====== Supplied records

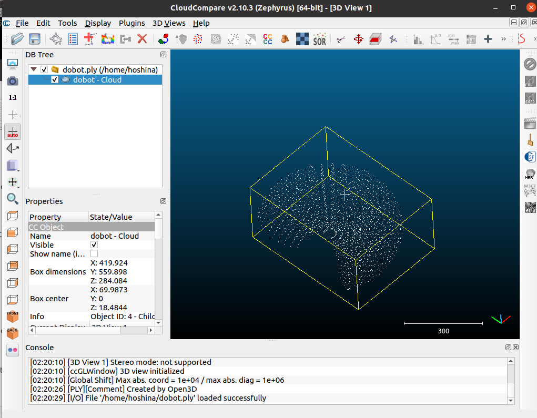This screenshot has width=537, height=418.
Task: Enable the Show name checkbox
Action: tap(94, 254)
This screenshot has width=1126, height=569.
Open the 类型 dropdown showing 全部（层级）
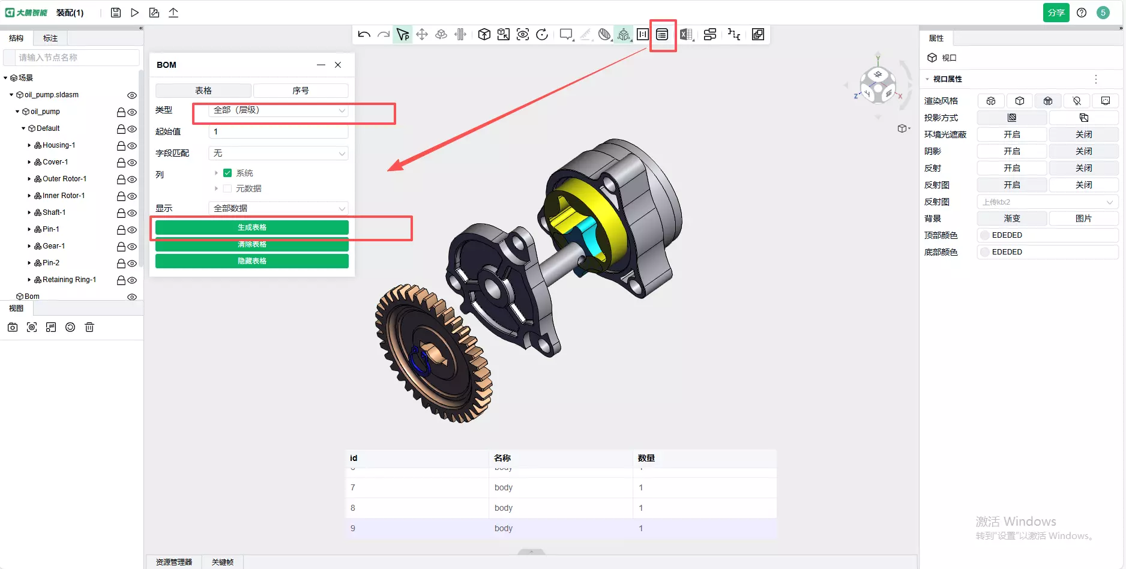coord(278,110)
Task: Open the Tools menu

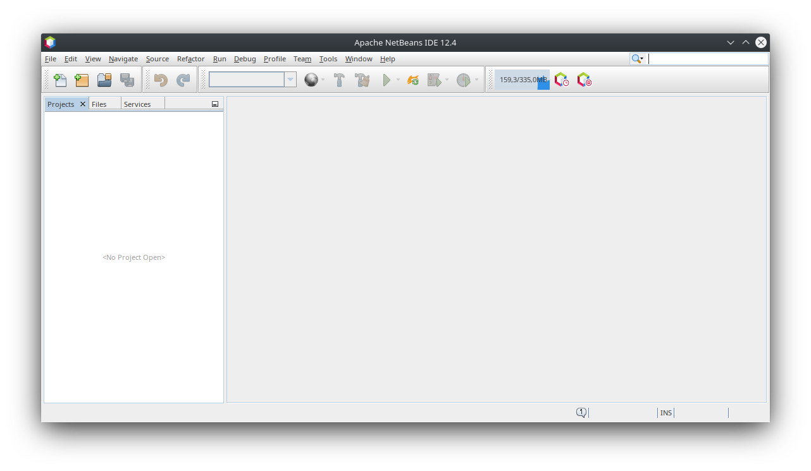Action: point(328,59)
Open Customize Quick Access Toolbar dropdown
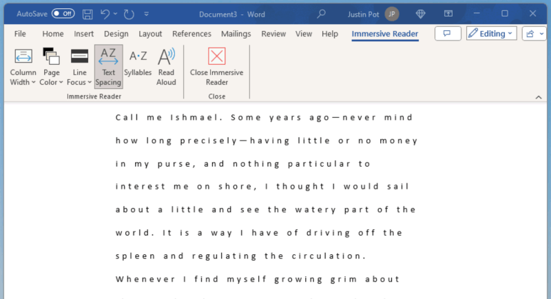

============

■ What to produce
Copy out every line of the material exactly, leaving out the pictures.

■ Output for this exercise
This screenshot has width=537, height=418.
Task: Enable the Show name checkbox
Action: tap(94, 254)
This screenshot has width=1126, height=569.
Open the 类型 dropdown showing 全部（层级）
coord(278,110)
Task: Open the Tools menu

Action: point(328,59)
Open Customize Quick Access Toolbar dropdown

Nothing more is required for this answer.